Reversible actions can be stopped if they turn out to be bad, and tend to work well with tight feedback loops. Irreversible decisions tend to have a long lag time from decision to feedback, and are often more consequential. They must be dealt with using the noisy feedback toolset.

The most important decisions in life are irreversible. What career path should I embark upon? Should I emigrate to another country? Who should I marry? What should my core values be? What is good in life? What people should be my lifelong friends?

Because these decisions are so important, improving our ability to learn in noisy feedback environments has more impact on our life than tightening feedback loops.


Some people naturally prefer feedback loop optimization, while others want to learn better in noise.

In my experience, people who like tight feedback loops tend to

People who are good at learning in noise tend to

  • Be highly creative
  • Be “Type B”
  • Be high in ‘openness to experience’
  • Like applied rationality (e.g. meditation, 3D thinking)
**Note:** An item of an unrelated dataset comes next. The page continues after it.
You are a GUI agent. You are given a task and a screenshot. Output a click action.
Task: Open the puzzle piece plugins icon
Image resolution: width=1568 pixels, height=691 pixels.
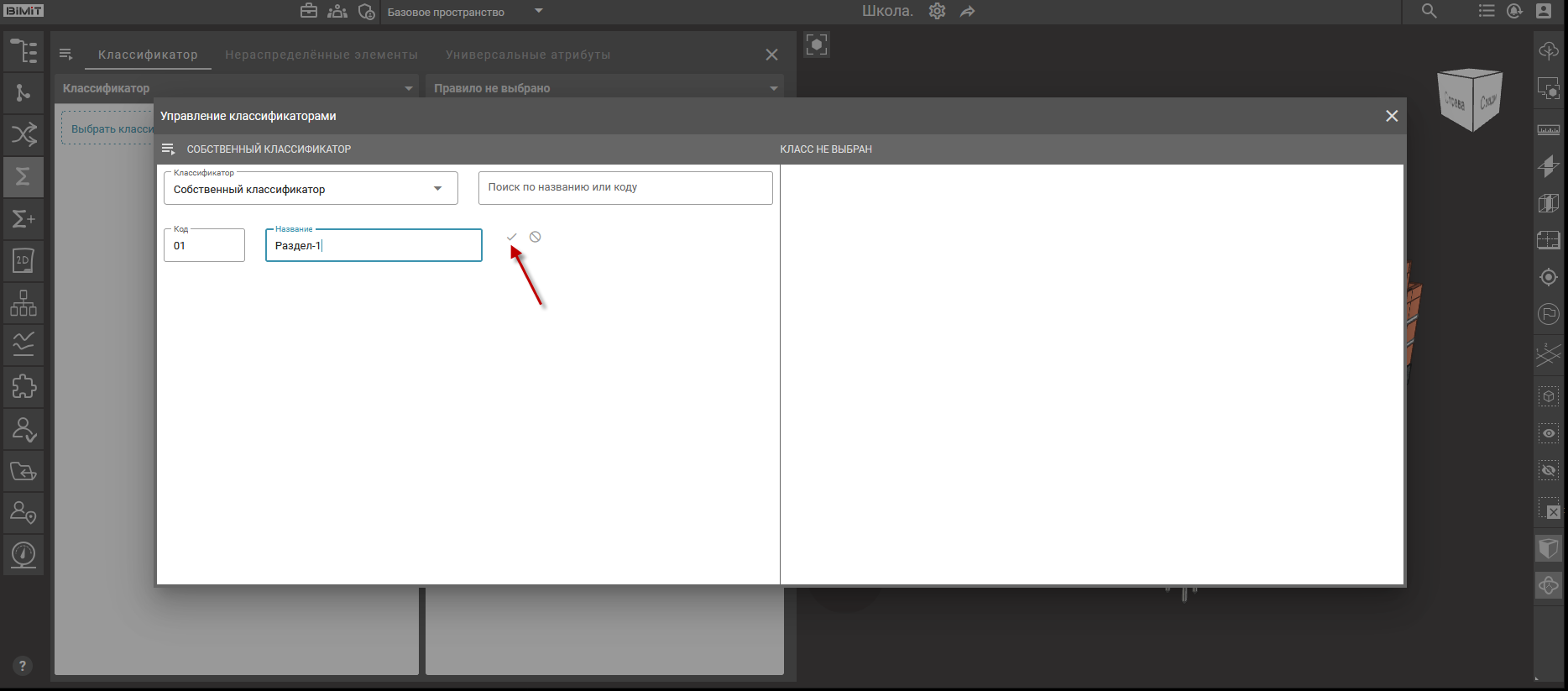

Fortunately, it’s possible to be good at both of these skills. The biggest roadblock is that most people think it’s impossible to use noisy feedback!

Be water

“You must be shapeless, formless, like water. When you pour water in a cup, it becomes the cup. When you pour water in a bottle, it becomes the bottle. When you pour water in a teapot, it becomes the teapot. Water can drip and it can crash. Become like water my friend.” – Bruce Lee

People who can learn in noisy, harsh environments can also learn well in gentle environments. The reverse is not true. Techniques used to optimize efficiency in gentle environments are fragile. Learning to deal with loose feedback loops makes us resilient.

Do you want to be great at quickly reaching a mediocre level, and being efficient? Or is it better to achieve mastery and be good at making big decisions?

[1] In technical language, inaccurate feedback has too many confounders to be able to easily establish a cause-effect relationship between the action and the feedback.

[2] One way of dealing with this is the explore/exploit algorithm, which sets a schedule for attempting to leave the local maximum. This bypasses the tight feedback loop temporarily. But without the ability to effectively learn in noisy situations, it’s likely to settle again on the local maximum.

[3] Fund performance is compared against a benchmark. A benchmark is the result obtained by buying every stock that the fund’s strategy allows. This is a “no-brainer” strategy known as indexing, and is easy to execute. If a fund can’t beat its benchmark, the investor should avoid it and buy the benchmark instead.

[4] Don’t copy this process for your own investing! It doesn’t work in all markets and it doesn’t work with all stocks.